- [THINGS TO DO]:
1. Answer these questions about the passage on KSTP's morning show:
(a) According to Anger, when are he and Carlson going to have dinner?
(b) During which hours does KFAN broadcast "The Body"?
(c) What position does Jim Pounds hold at Periscope Communications?
2. Transcribe the part of the passage on KSTP's morning show starting at "Anger supplies the" and ending at "listeners ages 25-54.".

- [EXCERPTED PASSAGE]:
Peck agrees: "She's acting like once she settles on someone who would be a good co-host, she's headed back on the air."
Anger supplies the most details about Carlson's plans. "We've spoken over the phone about it," he says. "We're going to have dinner next week. Conceptually she's hoping to have a little more joie de vivre than the other morning shows, without being as homophobic or racist. She's looking for something sophisticated and light--not boring."
That KSTP is looking to jettison Korzenowski and crew is no surprise. After canning Jesse "The Body" Ventura in the summer of 1996, the station has watched helplessly as its already dwindling ratings have stagnated. Today the morning show barely registers in the Arbitron ratings among 18- to 34-year-olds and is steadily losing listeners ages 25-54.
"They've yet to replace Jesse," says Gregg Swedberg, operations manager for K102, KXBR, and KFAN. "God bless 'em, but they ain't Jesse. So if KSTP is going to bring in someone new, they better be damn big and have a lot of money. Because since Howard Stern came to town, things have changed for everybody--except Tom Barnard and KQRS."
Of course Swedberg is a bit biased. KFAN now broadcasts "The Body" from 10 a.m. to 1 p.m. But his analysis of the local morning market helps explain Korzenowski's apparent demise and makes one wonder if Carlson has what it takes to compete. When Barnard and Stern combine to triple the ratings of their closest competitors, it's hard for a host like Korzenowski--someone with no name recognition, no promotional budget, and limited on-air experience--to make a dent. It's also hard to believe Carlson could do much better.
Before leaving her 7-year-old midmorning show on KSTP in February of 1997, the soon-to-be mayoral challenger had seen her ratings drop to an all-time low. "I'm just not having any fun," she told the Pioneer Press on her last day. "It's no secret it's been a struggle the last couple of years." And while adding an engaging co-host might keep Carlson fresh, the people she's talked to so far will not bring along an automatic audience.
They will, however, have to develop thick skins. "I'm not easy to work with," Carlson bragged to City Pages last summer. "I've been banned from my own campaign headquarters."
Jim Pounds, vice president and media director at Periscope Communications, a Minneapolis ad agency, is skeptical whether Carlson could pump up KSTP's flagging ratings. "I can't fathom that any individual local personality is going to make a significant ratings difference until the market decides it's had enough of Tom Barnard," he says. "Because even if the loyalty to KQ is skin-deep, it's hard to make people change their behavior."

[Saved data entries]
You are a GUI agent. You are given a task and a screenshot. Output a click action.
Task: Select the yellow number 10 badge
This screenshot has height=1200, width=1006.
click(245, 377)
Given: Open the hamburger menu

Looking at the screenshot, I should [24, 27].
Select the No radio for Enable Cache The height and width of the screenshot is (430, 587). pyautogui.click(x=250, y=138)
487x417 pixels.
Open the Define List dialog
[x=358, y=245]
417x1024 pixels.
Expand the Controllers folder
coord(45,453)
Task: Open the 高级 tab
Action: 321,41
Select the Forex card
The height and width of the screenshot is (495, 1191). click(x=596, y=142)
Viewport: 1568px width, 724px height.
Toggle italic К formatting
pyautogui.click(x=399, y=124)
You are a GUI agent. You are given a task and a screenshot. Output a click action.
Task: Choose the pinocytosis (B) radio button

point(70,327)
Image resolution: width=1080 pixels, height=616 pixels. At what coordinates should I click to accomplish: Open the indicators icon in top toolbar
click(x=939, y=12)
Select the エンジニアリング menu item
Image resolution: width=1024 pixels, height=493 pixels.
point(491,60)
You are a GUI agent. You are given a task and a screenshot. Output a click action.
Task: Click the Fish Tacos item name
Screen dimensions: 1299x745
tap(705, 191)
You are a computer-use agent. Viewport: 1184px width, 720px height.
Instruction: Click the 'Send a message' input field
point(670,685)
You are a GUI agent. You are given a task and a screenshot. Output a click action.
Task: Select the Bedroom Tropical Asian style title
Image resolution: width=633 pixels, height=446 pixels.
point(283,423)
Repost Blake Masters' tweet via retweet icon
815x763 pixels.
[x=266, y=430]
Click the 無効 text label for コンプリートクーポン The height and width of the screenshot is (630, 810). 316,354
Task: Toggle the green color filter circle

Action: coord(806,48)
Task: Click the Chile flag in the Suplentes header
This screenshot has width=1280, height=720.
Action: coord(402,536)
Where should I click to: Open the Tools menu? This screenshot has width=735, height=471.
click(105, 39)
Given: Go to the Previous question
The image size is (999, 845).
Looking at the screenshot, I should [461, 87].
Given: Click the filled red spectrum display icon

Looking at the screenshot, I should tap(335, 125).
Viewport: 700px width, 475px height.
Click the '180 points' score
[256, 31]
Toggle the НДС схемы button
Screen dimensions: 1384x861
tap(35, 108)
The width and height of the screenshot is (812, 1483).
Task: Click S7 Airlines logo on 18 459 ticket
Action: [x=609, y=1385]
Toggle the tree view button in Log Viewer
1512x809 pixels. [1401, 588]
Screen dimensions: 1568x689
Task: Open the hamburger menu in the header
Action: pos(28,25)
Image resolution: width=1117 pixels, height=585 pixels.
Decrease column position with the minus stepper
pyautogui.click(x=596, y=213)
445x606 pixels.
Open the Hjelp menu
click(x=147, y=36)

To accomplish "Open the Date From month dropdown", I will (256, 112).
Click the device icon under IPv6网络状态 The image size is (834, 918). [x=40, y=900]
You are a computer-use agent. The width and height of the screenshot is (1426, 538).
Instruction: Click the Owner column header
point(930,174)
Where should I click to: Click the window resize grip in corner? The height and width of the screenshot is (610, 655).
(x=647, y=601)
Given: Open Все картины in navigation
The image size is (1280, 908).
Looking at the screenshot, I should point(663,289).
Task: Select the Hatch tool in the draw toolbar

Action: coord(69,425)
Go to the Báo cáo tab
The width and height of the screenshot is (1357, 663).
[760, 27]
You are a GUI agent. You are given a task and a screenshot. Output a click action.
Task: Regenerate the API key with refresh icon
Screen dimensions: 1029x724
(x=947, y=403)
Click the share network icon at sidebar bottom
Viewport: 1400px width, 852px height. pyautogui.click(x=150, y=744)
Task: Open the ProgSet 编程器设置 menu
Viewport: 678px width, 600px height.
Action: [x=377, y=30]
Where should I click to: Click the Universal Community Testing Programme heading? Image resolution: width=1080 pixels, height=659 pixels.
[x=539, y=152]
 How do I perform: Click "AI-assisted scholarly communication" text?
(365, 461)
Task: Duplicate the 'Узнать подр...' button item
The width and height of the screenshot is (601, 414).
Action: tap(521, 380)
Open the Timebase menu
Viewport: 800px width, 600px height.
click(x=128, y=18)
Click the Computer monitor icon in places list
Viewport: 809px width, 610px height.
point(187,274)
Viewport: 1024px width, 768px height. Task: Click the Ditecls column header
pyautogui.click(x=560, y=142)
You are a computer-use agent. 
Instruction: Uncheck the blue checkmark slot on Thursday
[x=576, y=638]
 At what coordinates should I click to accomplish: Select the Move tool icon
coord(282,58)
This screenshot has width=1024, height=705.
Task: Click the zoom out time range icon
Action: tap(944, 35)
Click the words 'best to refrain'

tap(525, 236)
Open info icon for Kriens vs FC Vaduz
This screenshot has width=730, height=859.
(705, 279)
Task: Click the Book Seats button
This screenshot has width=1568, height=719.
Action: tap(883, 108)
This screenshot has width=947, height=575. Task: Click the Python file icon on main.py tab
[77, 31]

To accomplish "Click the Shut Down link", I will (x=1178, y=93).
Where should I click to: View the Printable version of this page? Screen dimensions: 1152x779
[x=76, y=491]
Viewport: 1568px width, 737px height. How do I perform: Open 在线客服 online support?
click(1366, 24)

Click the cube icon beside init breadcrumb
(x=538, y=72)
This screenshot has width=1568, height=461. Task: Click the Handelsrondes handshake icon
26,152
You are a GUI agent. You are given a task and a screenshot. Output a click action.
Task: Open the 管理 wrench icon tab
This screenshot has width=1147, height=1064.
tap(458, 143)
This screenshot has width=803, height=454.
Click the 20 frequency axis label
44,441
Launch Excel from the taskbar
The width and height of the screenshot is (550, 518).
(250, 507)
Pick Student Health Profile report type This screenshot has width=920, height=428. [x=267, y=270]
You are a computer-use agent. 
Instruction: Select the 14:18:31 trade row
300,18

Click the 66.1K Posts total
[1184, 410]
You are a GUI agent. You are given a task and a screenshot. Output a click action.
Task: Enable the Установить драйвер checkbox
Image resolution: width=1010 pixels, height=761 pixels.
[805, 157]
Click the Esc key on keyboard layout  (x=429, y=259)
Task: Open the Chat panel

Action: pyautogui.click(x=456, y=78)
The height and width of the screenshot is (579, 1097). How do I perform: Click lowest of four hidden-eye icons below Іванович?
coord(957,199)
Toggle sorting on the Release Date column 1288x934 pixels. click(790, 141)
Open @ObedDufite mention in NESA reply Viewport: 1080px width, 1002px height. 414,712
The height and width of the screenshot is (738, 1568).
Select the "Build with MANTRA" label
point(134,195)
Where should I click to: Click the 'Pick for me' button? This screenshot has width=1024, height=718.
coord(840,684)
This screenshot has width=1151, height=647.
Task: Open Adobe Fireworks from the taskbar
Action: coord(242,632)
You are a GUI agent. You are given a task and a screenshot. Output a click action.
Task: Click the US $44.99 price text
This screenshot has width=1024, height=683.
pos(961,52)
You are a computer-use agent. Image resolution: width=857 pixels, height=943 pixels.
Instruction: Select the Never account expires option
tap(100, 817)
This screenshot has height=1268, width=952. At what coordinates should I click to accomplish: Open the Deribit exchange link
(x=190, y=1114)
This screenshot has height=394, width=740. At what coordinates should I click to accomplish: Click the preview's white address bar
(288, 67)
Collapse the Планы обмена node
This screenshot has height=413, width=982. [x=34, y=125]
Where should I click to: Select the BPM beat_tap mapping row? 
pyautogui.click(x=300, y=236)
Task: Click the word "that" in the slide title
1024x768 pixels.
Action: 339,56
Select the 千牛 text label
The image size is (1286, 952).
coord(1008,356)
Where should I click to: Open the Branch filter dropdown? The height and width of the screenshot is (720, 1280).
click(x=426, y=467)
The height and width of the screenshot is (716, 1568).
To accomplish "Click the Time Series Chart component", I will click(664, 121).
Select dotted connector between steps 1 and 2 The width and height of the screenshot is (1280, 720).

- [RESPONSES BY TASK]:
1.
(a) Next week.
(b) From 10 a.m. to 1 p.m.
(c) Vice president and media director.

2.
Anger supplies the most details about Carlson's plans. "We've spoken over the phone about it," he says. "We're going to have dinner next week. Conceptually she's hoping to have a little more joie de vivre than the other morning shows, without being as homophobic or racist. She's looking for something sophisticated and light--not boring."
That KSTP is looking to jettison Korzenowski and crew is no surprise. After canning Jesse "The Body" Ventura in the summer of 1996, the station has watched helplessly as its already dwindling ratings have stagnated. Today the morning show barely registers in the Arbitron ratings among 18- to 34-year-olds and is steadily losing listeners ages 25-54.